Israeli Prime Minister Benjamin Netanyahu has said repeatedly that he would not allow any change to the arrangements under which Jews were allowed to visit the site while non-Muslim prayer continued to be banned there. His assurances over conditions at the site, known as Temple Mount to Jews and as Noble Sanctuary to Muslims, have done little to quell alarm among Muslims across the region.

Ariel Sharon, Israel's former opposition leader and prime minister, visited the Al-Aqsa compound in 2000, enraging Palestinians and leading to an uprising that continued for five years. The so-called second Intifada left about 3,000 Palestinians and 1,000 Israelis dead.

Ido Zelkovitz, an expert on Palestinian history at Haifa University, told AFP news agency that the current wave of attacks was "led by a young generation with no collective memory of the second intifada" - including the deaths and destruction of Palestinian infrastructure that accompanied it.

Risk of 'third intifada'

The recent Palestinian knife attacks, which have been occurring on an almost daily basis, and the associated clashes between Israeli soldiers and stone-throwing Palestinians have not quite reached the levels of violence of past Palestinian uprisings. However, the escalation has still prompted talk of a "third intifada," or uprising.

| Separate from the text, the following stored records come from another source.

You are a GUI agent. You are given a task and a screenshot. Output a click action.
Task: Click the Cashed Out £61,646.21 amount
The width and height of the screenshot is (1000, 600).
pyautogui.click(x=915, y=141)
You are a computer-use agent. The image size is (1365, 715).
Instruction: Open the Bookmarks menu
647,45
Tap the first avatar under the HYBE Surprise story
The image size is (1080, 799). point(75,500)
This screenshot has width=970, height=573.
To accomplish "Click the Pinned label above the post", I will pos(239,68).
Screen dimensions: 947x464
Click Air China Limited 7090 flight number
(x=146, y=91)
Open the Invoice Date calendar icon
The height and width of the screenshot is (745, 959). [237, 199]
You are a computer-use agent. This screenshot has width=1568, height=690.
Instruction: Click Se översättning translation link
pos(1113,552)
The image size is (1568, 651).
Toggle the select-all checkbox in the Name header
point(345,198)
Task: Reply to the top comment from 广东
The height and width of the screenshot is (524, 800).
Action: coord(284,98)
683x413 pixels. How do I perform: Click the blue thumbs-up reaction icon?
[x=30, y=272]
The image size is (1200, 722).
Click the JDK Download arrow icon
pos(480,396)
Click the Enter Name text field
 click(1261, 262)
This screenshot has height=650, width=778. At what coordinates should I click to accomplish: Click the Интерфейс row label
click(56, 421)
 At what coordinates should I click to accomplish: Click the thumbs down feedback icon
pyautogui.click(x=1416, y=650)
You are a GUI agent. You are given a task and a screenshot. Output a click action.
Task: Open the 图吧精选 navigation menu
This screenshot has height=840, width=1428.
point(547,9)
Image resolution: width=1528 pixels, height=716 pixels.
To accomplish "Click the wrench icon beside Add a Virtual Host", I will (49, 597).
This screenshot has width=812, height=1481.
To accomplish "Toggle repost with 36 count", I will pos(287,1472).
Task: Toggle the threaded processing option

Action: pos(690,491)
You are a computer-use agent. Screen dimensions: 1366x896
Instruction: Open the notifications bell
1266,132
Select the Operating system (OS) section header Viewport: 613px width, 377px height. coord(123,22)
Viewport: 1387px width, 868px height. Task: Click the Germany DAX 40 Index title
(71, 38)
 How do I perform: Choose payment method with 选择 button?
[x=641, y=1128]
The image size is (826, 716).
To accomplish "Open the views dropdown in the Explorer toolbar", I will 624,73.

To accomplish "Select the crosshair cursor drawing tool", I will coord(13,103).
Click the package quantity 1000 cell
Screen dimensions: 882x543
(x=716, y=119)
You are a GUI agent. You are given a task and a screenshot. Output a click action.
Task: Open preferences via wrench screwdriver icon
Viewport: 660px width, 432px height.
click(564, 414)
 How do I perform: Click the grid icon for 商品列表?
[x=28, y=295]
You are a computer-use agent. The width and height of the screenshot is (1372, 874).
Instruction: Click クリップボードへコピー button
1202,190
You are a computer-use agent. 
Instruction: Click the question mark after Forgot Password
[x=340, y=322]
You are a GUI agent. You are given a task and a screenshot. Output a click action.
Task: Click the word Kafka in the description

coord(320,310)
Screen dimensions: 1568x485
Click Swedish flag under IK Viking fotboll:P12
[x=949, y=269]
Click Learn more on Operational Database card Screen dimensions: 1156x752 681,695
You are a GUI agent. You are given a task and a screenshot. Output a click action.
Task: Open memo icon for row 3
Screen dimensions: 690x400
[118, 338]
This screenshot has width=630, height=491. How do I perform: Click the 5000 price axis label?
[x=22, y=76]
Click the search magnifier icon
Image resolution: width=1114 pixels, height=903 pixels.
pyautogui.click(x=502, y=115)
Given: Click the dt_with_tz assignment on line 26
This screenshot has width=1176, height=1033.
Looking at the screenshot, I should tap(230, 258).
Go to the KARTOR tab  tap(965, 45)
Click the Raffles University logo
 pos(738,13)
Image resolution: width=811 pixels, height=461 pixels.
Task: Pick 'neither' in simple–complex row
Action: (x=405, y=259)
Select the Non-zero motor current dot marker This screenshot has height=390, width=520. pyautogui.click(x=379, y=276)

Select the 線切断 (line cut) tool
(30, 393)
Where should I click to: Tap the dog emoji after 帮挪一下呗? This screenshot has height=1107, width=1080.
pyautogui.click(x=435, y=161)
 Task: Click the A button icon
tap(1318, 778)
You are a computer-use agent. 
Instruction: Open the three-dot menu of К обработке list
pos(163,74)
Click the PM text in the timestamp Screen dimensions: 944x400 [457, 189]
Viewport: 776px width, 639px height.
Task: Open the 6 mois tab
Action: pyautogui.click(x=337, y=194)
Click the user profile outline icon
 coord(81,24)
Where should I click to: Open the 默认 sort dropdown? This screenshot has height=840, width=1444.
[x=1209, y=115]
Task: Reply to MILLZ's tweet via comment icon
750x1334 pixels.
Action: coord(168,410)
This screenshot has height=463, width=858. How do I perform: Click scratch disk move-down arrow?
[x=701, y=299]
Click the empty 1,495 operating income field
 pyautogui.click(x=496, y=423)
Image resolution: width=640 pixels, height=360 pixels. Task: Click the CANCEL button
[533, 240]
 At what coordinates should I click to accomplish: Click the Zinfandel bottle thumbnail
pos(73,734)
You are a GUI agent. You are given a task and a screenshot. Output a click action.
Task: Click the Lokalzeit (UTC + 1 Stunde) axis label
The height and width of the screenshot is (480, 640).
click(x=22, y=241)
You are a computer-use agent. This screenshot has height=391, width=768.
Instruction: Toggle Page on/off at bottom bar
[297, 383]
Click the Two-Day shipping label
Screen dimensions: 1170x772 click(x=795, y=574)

Ali al-Qaradaghi, a prominent Muslim cleric at the Doha-based International Union of Muslim Scholars, urged worshippers on Saturday to join what he described as an uprising. He is widely associated with the Muslim Brotherhood movement.

Clashes have spread to other cities including Hebron, where protestors set fire to buildings after funeral processionsImage: Getty Images/AFP/H. Bader

"Every Muslim should contribute to the intifada that started for the sake of Al-Aqsa and Palestine," he wrote on his Twitter account.

Gaza-based Hamas leader Ismail Haniyeh said on Friday that Gaza would "fulfill its role in the Jerusalem intifada and it is more than ready for confrontation."

No end in sight

Both Netanyahu and Palestinian President Mahmoud Abbas have called for calm as Palestinian police continued to try to restore order alongside Israeli security forces. Abbas, however, had previously accused Israel of agitating Palestinians during the conflict.

In the West Bank city of Hebron, thousands took part in two funeral processions for Palestinians who were killed while carrying out attacks in recent days. Some 1,500 people gathered in the Israeli-Arab city of Nazareth on Saturday to demonstrate solidarity with the Palestinians. Protests also reached to several Arab towns in Israel, as the knife attacks spread to the rest of the country.

Security forces were also on high alert in Jerusalem on Saturday in preparation for two big public events in the evening that were expected to draw thousands: a Euro 2014 qualifying soccer match between Israel and Cyprus, and an open-air concert by reggae rapper Matisyahu.

Four Israelis and 20 Palestinians have been killed since October 1, including at least seven suspected attackers. Israeli security forces have also arrested approximately 400 Palestinians since the outbreak of violence in the occupied West Bank.